Reforma da Previdência

Temer busca interlocução com camadas populares, diz o Valor

Na reta final da articulação para tentar aprovar a reforma da Previdência, o presidente Michel Temer tenta abrir uma interlocução direta com a população de baixa renda, participando de programas populares. Em outra frente, empresários que apoiam as mudanças financiam uma campanha ambiciosa de esclarecimento, com peças criadas pelo publicitário Nizan Guanaes. O governo detecta dois focos principais de oposição às mudanças: as classes de baixa renda e a elite do funcionalismo público, encabeçada pelas associações de juízes e do Ministério Público. Dois segmentos da população que exercem forte influência sobre os deputados. O governo não pretende conquistar o “apoio popular”, mas avalia que precisa atacar a onda de desinformação. “Não houve apoio popular em nenhum país que reformou a Previdência, nem na Alemanha ou Espanha ou Portugal”, lembra um interlocutor de Temer. Faz parte dessa estratégia a participação de Temer, na sexta-feira, no “Programa do Ratinho”, do apresentador Carlos Massa, veiculado pelo SBT um dos programas de grande apelo popular da televisão brasileira nas noites de sexta-feira. Quando o ex-presidente Luiz Inácio Lula da Silva quis tornar mais conhecido o então précandidato a prefeito de São Paulo Fernando Haddad, em 2011, fez com que ele fosse recebido no programa. 

O público do Ratinho, formado principalmente pelas classes C, D e E, tende a não acompanhar o noticiário e acaba se informando pelos programas populares, observa um assessor presidencial. Emissora voltada para essa faixa da população, o SBT já adotou na última semana uma defesa mais ostensiva da reforma, por meio de inserções comerciais mais frequentes ao longo da programação, com anúncios como: “Sabia que, sem a reforma, você pode ficar sem receber a sua aposentadoria?” O apoio se concretizou na esteira de um jantar entre Temer e o apresentador e dono da emissora, Sílvio Santos, há cerca de dez dias, costurado por um amigo em comum: o cabeleireiro José Jacenildo dos Santos, o Jassa, a quem o presidente havia confidenciado as dificuldades para convencer a população da necessidade da reforma. No mês passado, Temer deu nove entrevistas, inclusive para programas populares o triplo das concedidas em março. Em abril, ele falou com o jornalista Kennedy Alencar, do “SBT Brasil”; com o apresentador José Luiz Datena, da rádio Bandnews; com a rádio Jovem Pan; e com o programa “Canal Livre”, da TV Bandeirantes. 

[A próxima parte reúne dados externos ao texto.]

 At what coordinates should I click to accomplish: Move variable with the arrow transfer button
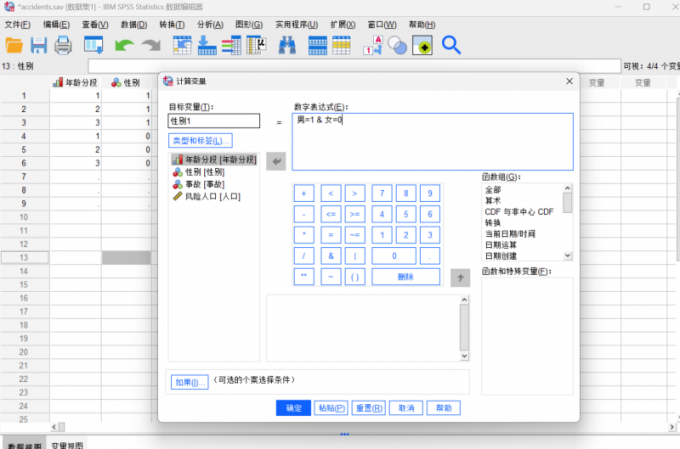click(276, 160)
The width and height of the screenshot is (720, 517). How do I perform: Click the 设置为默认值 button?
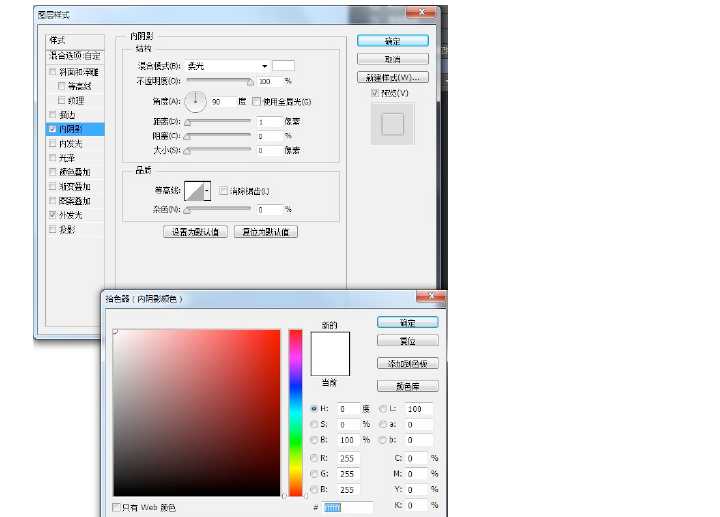click(x=196, y=232)
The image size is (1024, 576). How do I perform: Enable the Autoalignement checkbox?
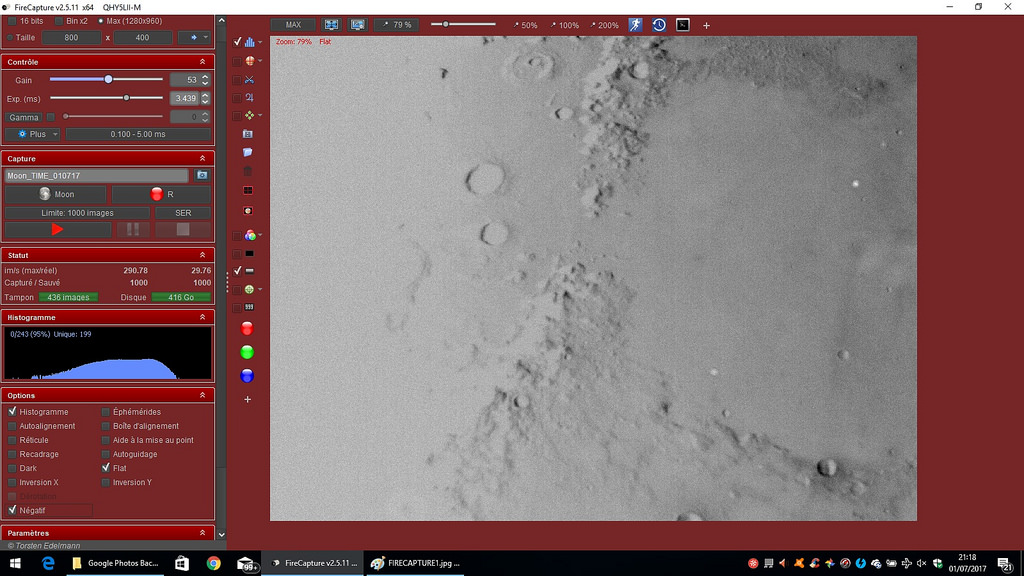click(13, 426)
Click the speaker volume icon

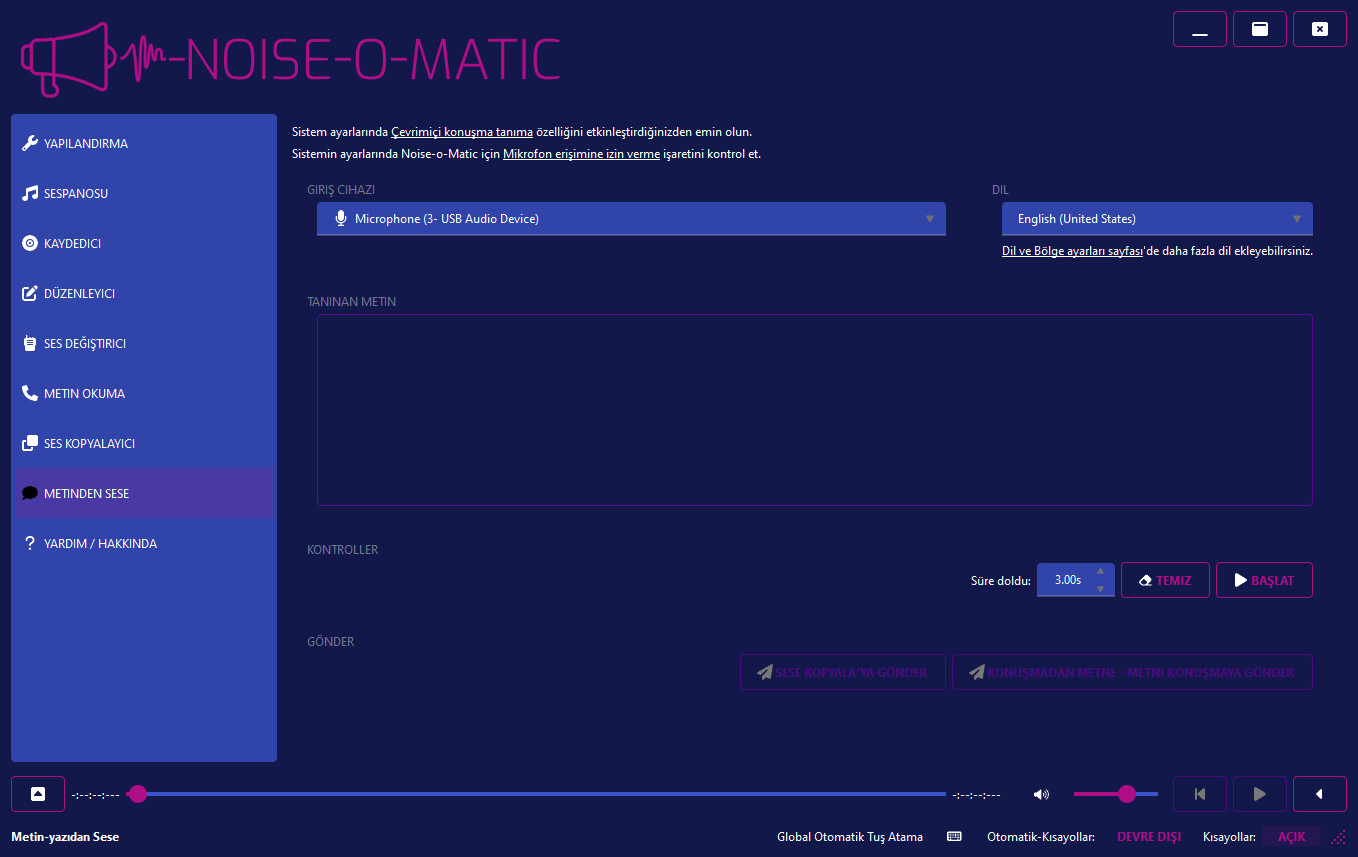(x=1041, y=794)
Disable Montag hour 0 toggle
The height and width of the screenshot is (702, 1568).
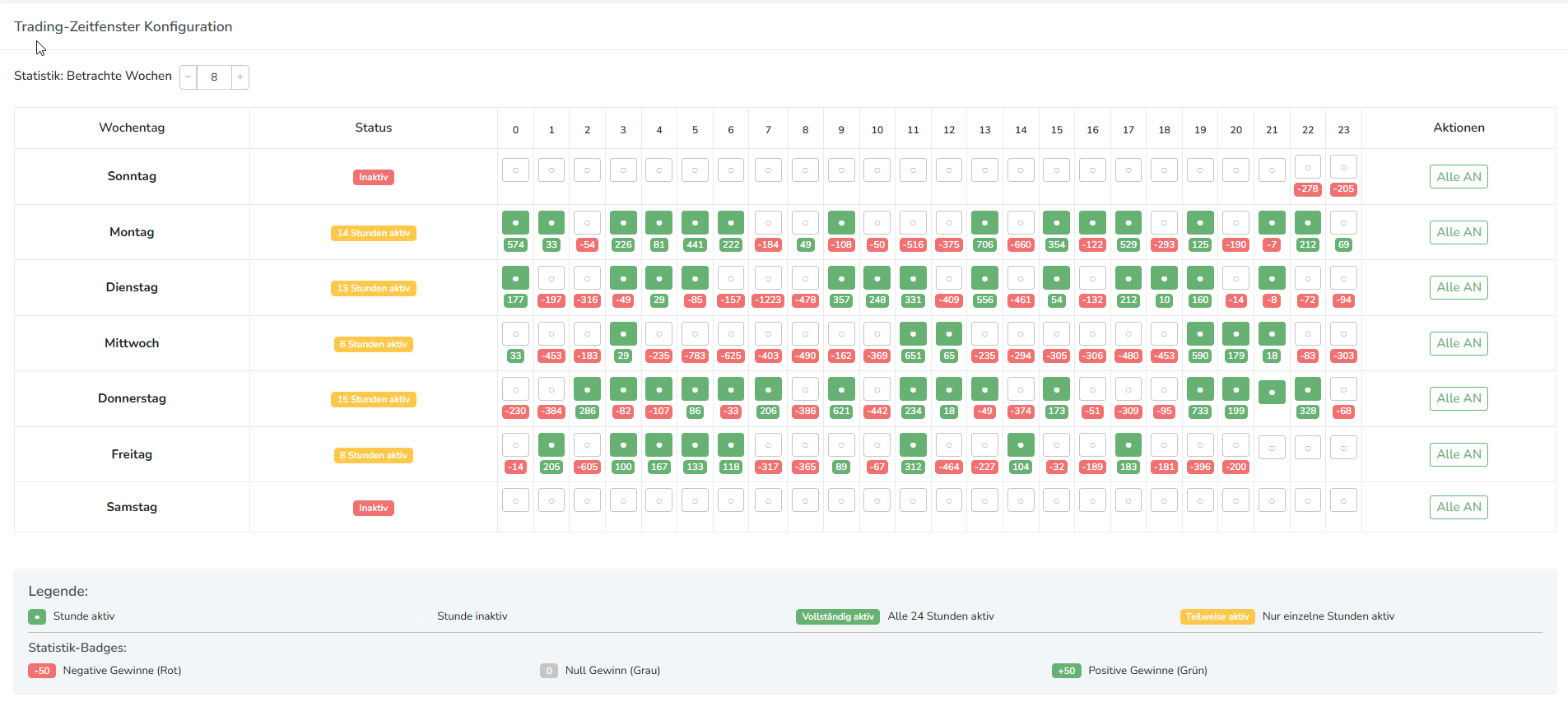tap(515, 223)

No fim de março, participou do programa de entrevista do jornalista Roberto D’Avila, da Globonews. Em outra frente, nesta semana, começam a ser gravados novos vídeos e spots para rádio, criados por Nizan Guanaes, para a campanha financiada por um grupo de empresários favoráveis à reforma. Também será lançada uma nova campanha digital que visa atingir 3 milhões de pessoas. O carro-chefe da campanha é o site www.apoieareforma.com, com vídeos que podem ser baixados e reproduzidos em correntes de WhatsApp. A campanha é financiada por um grupo que reúne 150 empresários, liderados pelo diretor presidente do Centro de Liderança Pública (CLP), Luiz Felipe d’Ávila, que buscará artistas e personalidades para estrelar as peças. Ligado ao grupo, o apresentador Luciano Huck não atuará na campanha, mas deverá compartilhar as peças em suas redes sociais. “Precisamos mobilizar a sociedade a favor da reforma”, argumenta d’Avila.